EFE/MIGUEL GUTIÉRREZ
EFE/MIGUEL GUTIÉRREZ

Justiça eleitoral atrasa resultado e chavismo diz que revogatório está morto

Para representante chavista junto ao CNE, fraudes em assinaturas, com nome de pessoas mortas, foram confirmadas pelo órgão e impediriam votação

O Estado de S. Paulo

01 Agosto 2016 | 19h36

CARACAS - No dia em que o Conselho Nacional Eleitoral (CNE) divulgaria o resultado final da primeira etapa do recolhimento de assinaturas para o referendo revogatório do mandato do presidente Nicolás Maduro, líderes chavistas declararam o processo "legalmente morto" evocando uma suposta fraude na coleta de assinaturas feitas pela Mesa de Unidade Democrática (MUD). Até o início da noite desta segunda-feira, 1, a presidente do CNE, Tibisay Lucena, não divulgara o resultado final da coleta, que segundo a oposição, superou com larga margem as 200 mil assinaturas necessárias. A previsão era de que ele fosse divulgado às 18h de Brasília. 

"O referendo está morto legalmente. Nada se constrói sobre uma base fraudulenta", disse o representante do Partido Socialista Unido da Venezuela (PSUV) junto ao CNE, Jorge Rodríguez, na sede do tribunal. "As fraudes em assinaturas, com nome de pessoas mortas, foram confirmadas pelos próprios reitores do CNE."

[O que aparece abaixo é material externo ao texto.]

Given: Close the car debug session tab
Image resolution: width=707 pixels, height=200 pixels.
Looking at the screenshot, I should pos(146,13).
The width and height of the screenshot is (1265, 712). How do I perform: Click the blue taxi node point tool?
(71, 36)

Além disso, ainda de acordo com Rodríguez, há mais de 8 mil processos em curso na Justiça venezuelana - na qual a grande maioria dos juízes foram indicados pelo governo e raramente tomam decisões contrárias aos interesses chavistas - questionando o processo. 

"Para mim, o referendo está totalmente impugnado e morto nas ruas", acrescentou Rodríguez. "A MUD não conseguiu encher a avenida no protesto da semana passada."

Na semana passada, o chavismo pediu o cancelamento do registro eleitoral da MUD, também com o argumento de fraude. Se realizado ainda neste ano, o referendo pode levar à convocação de novas eleições. A MUD acusa o governo de retardar e, agora, de boicotar o processo para evitar deixar o poder. 

Em meio a uma grave crise econômica provocada pela dilapidação das reservas em moeda forte, controle cambial e expansão do déficit fiscal, Maduro viu sua base de apoio corroer nos últimos três anos  - hoje pouco mais de 20% dos venezuelanos o apoiam. No ano passado, o chavismo sofreu uma ampla derrota nas eleições legislativas. 

A MUD elegeu maioria qualificada no Parlamento, mas o chavismo, via Poder Judiciário - no qual os juízes dificilmente tomam decisões contrárias ao governo - tem bloqueado todas as ações legislativas da oposição.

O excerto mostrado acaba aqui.